Время шло, бежало, летело. В начале октября сорок две граммофонные фирмы выслали в Америку своих представителей, чтобы записать и обнародовать по всему миру первый рачий свист.
25 декабря утром никто не заспался. Многие даже не ложились, высчитывая и споря, через сколько секунд может на нашем меридиане воздействовать свист, раздавшийся в Америке. Одни говорили, что для этого пойдет времени не больше, чем для электрической передачи. Другие кричали, что астральный ток быстрее электрического, а так как здесь дело идет, конечно, об астральном токе, а не о каком-нибудь другом, то и так далее.
С восьми часов утра улицы кишели народом. Конные городовые благодушно наседали на публику лошадиными задами, а публика радостно гудела и ждала.

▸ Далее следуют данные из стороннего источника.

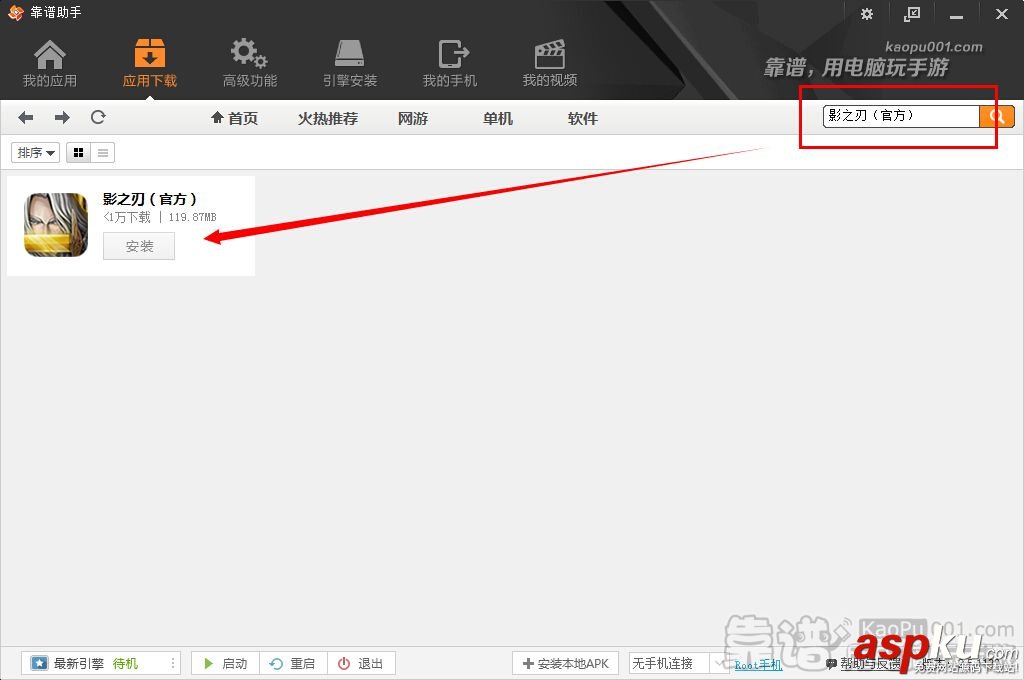
Task: Refresh the current page
Action: tap(97, 117)
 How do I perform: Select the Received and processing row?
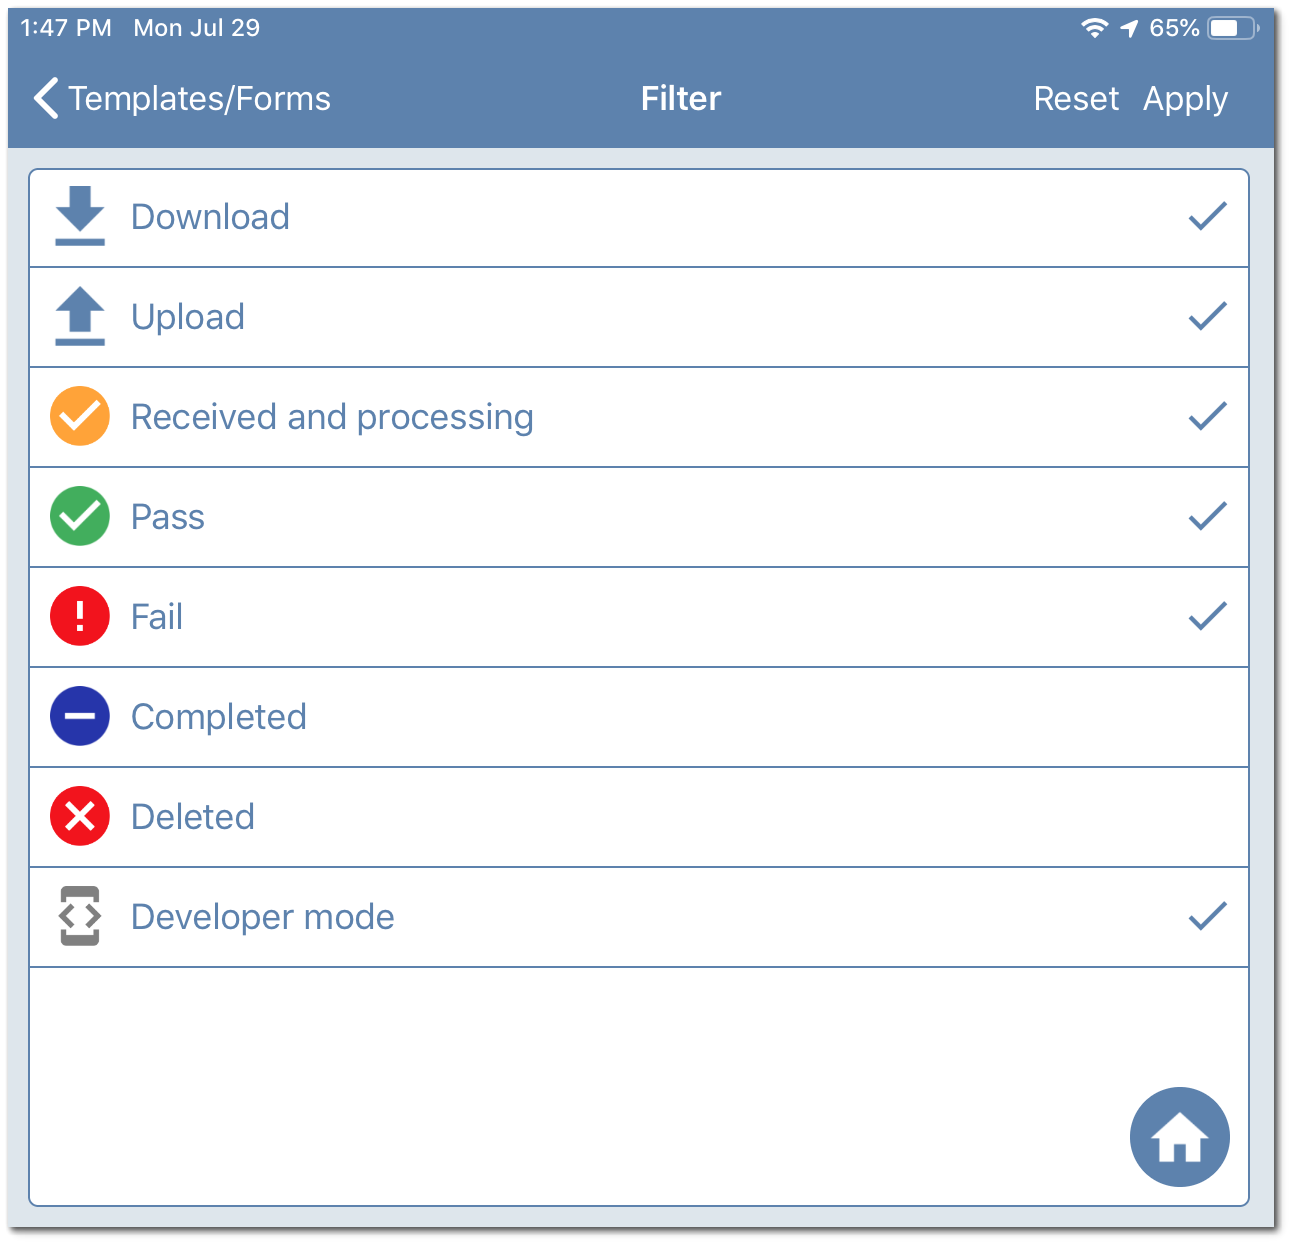pos(640,416)
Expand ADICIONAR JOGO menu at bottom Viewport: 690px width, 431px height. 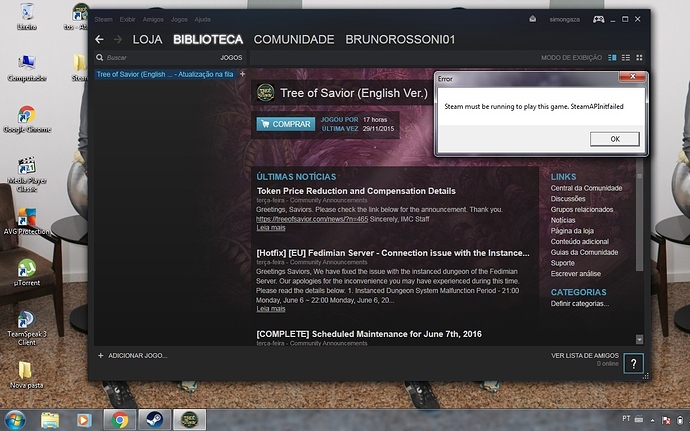133,355
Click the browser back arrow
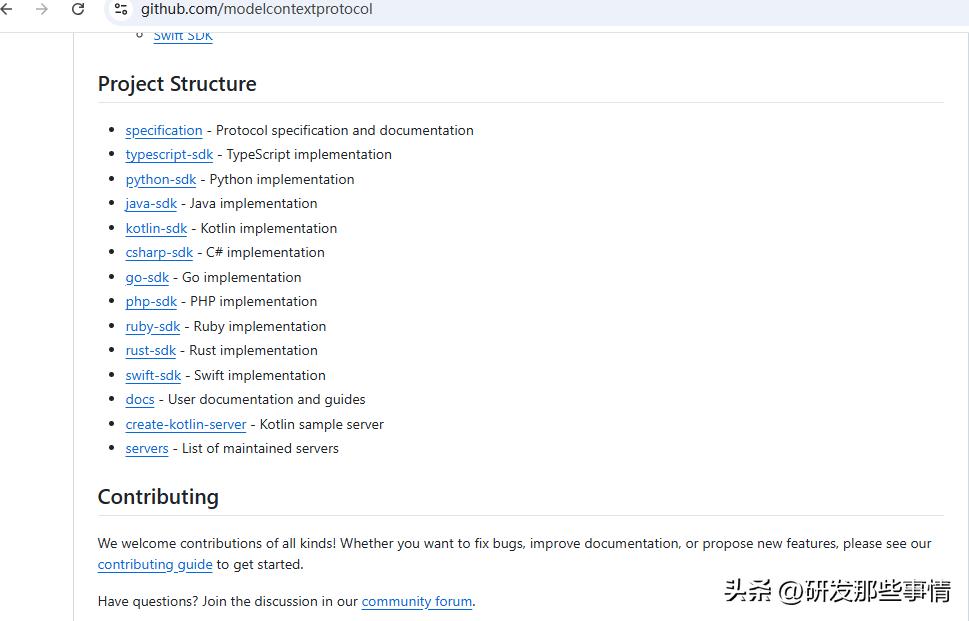969x621 pixels. tap(7, 9)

Объявлено было, что тотчас по получении первой телеграммы дан будет пушечный выстрел.
Ждали, волновались. Восторженная молодежь громко ликовала, строя лучезарные планы. Скептики кряхтели и советовали лучше идти домой и позавтракать, потому что, само собой разумеется, ровно ничего не будет, и дураков валять довольно глупо.
Ровно в два часа дня раздался ясный и гулкий пушечный выстрел, и в ответ ему ахнули тысячи радостных вздохов.
Но тут произошло что-то странное, непредвиденное, необычное, что-то такое, в чем никто не смог и не захотел увидеть звена сковывавшей всех цепи: какой-то высокий толстый полковник вдруг стал как-то странно надуваться, точно нарочно; он весь разбух, слился в продолговатый шар; вот затрещало пальто, треснул шов на спине, и, словно радуясь, что преодолел неприятное препятствие, полковник звонко лопнул и разлетелся брызгами во все стороны.
Толпа шарахнулась. Многие, взвизгнув, бросились бежать.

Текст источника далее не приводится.